Black Lives Matter Saratoga may have gotten their wish.
During a raucous public comment period at the Saratoga Springs City Council meeting Tuesday evening July 20, a comment period that included shouting, cursing, gavel slamming, demands that Commissioner of Public Safety Robin Dalton resign and stop her run for mayor, a renaming of the city to “Selmatoga” (a reference to the Alabama town central in the Civil Rights movement of the 1960s), name-calling, and a command from Saratoga Springs Police Lt. Jason Mitchell that “Everybody leave, the meeting is over,” Commissioner of Finance Michele Madigan conceded.
“We clearly have a lot of work to do, this council and the next council and the community and all of you in this room,” she said to those assembled. All five council seats are on the ballot for this November.
Someone in the gallery asked if BLM could meet city leaders, with a professional mediator, a demand they had been seeking.
“Yes we can, and I think we should,” Madigan said. “I think we need some meditation. I would like to discuss this with the rest of the council, but it seems like we need some professional mediation.”
The council did not vote on or even voice opinion about the chances for a meeting. The meeting is one item on BLM Saratoga’s list.
The group is also asking for an independent investigation into the death of Darryl Mount who died under what they consider suspicious circumstances in 2013, and the creation of a police oversight “Civilian Review Board” that was approved by the Police Reform Task Force earlier this year but was not immediately approved by the city council.
The CRB and no-knock warrants were two of the 50 recommendations to come from the task force that were approved as part of the overall report but were not approved for immediate implementation by the city council.
Those two recommendations were referred to a new, three-person city committee to look at how best to implement them. The committee empanelled by Mayor Meg Kelly in June was made up of three people on the original task force and has reported to the city council once. It is due back in front of the city council monthly with a charge to bring data and recommendations to the council by the end of the year. The committee is responsible to oversee all 50 of the recommendations in the police reform task force report.
The delay in the CRB has long been a point of contention for people in the city who support it.
[Read more about the task force here. Read about the committee here.
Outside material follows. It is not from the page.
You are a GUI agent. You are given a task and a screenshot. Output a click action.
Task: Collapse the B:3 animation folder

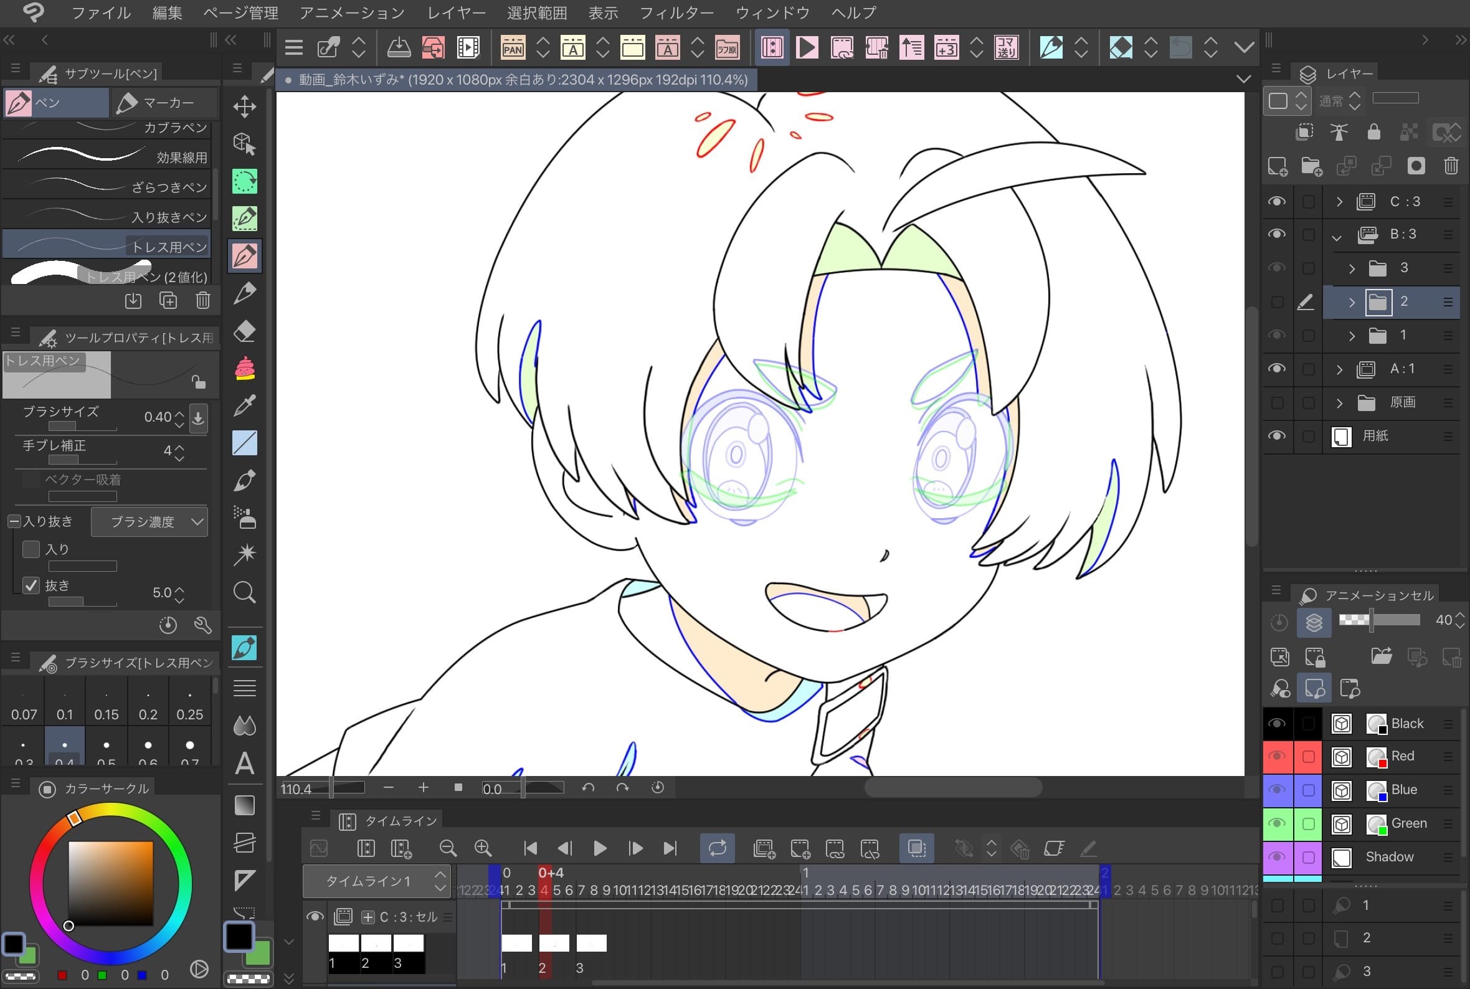tap(1336, 237)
Read about BLM demands here.]
“That’s the most public conversation we’ve ever had,” said BLM Saratoga leader Lexis Figuereo as he was leaving City Hall. “I got her [Madigan’s] phone number.” He plans to call her and other to force the meeting.
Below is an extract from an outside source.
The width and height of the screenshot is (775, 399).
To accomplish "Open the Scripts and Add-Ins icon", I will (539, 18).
During the chaotic public comment period, before the room was cleared, Dalton attempted to tell the audience that she has reached out to BLM Saratoga many times and has received silence to those requests. She was shouted down Tuesday evening by the audience.
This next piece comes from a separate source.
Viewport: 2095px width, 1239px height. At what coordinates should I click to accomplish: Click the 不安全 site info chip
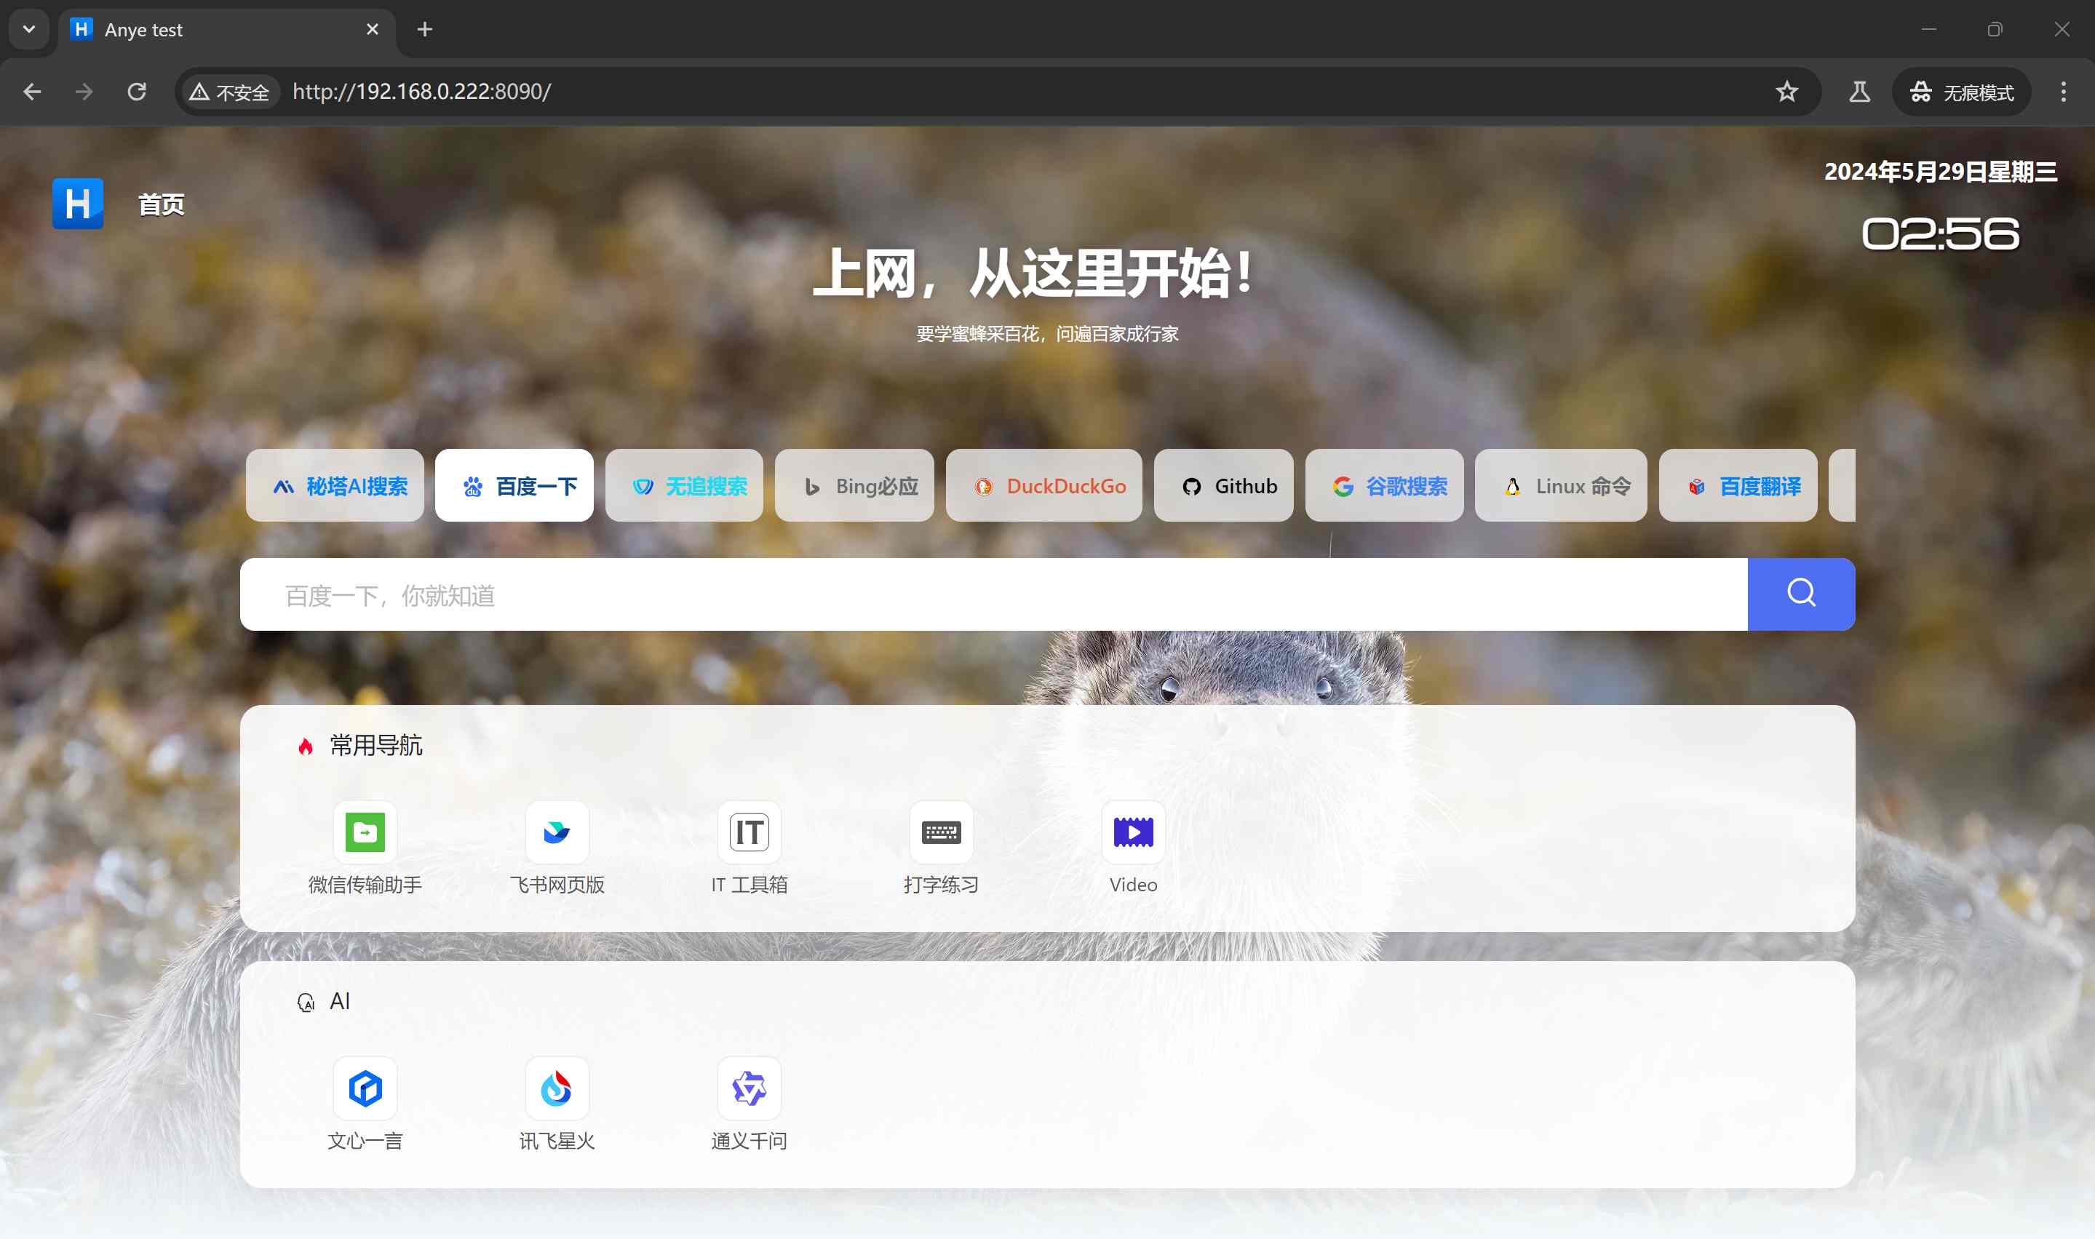click(x=230, y=92)
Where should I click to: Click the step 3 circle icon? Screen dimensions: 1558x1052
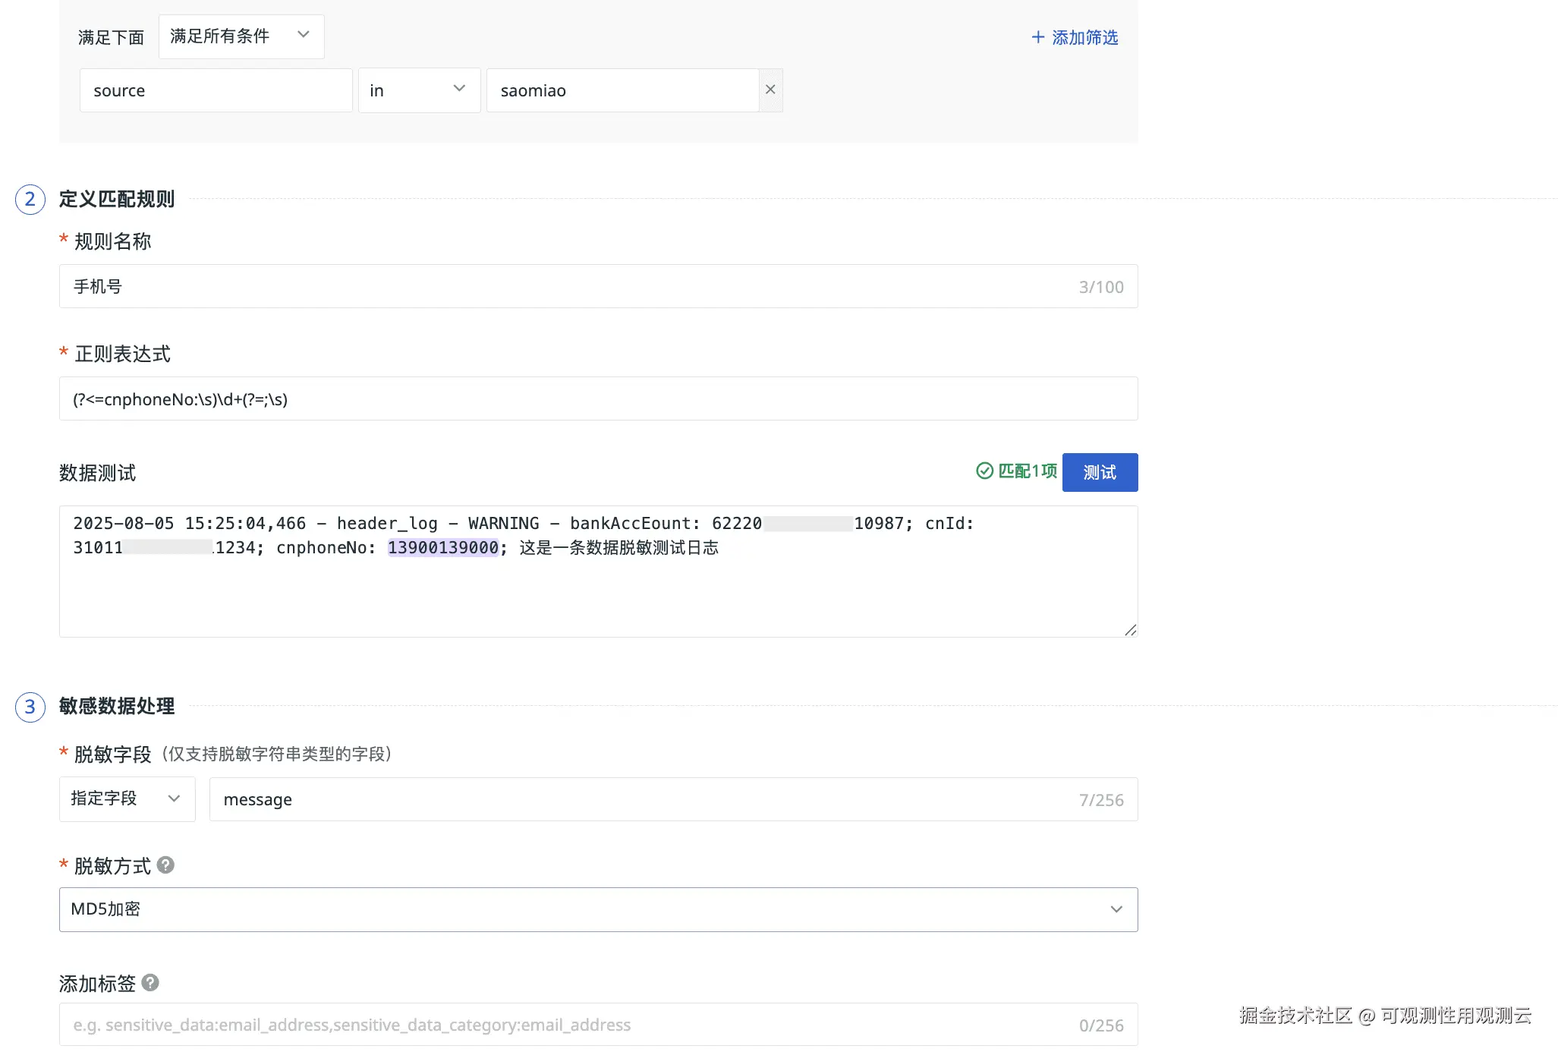30,707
Figuereo has either denied that outreach was made or said that the meetings were not significant. He has said publicly and told FoothillsBusinessDaily.com many times that he does not trust Dalton and thinks she is a racist.
Most people speaking during public comment were reacting to both a press conference that Dalton held with Assistant Chief of Police John Catone on June 28. They also were reacting to what they see as police abuse last week during a protest in which five people were arrested, some of them tackled. One of the five was charged with a crime, a misdemeanor. The other four were given disorderly conduct citations.
[Read about the press conference here and the protest here.]
At the start of public comment, Mayor Meg Kelly had reminded everyone that she planned to allow 15 minutes total, at two minutes per person for the public comment period. This is the normal allotment of time during city council meetings.
About a half dozen people had spoken when Alexus Brown took to the microphone. She told the story of how she and her boyfriend believe they were targeted on their way home after last week’s protest.
Police followed their car for over a mile and then stopped them on a dark section of Maple Avenue. They pulled into her mother’s driveway where police searched her car.
Brown said she was told the stop was part of an ongoing investigation. No weapons were found and no ticket was issued.
When Brown reached two minutes, she kept talking while Kelly interrupted and tried to stop her. The gallery called back, the name calling began.
Kelly attempted a compromise that said if people would stick to two minutes, she would let more speak, running past her 15 minute deadline. By then, the back-and-forth between the council and the audience had started.
Police eventually walked in and said the meeting was over, though the council had only tried to move from public comment to the rest of the night's agenda. Fifty people were in the room, a dozen or more were in the hallway. About a dozen police officers were inside or outside the council chamber.
Eventually, the room cleared and the arguments with police moved to the hallway. Heated discussions about police abuse of power continued for another 30 minutes or more.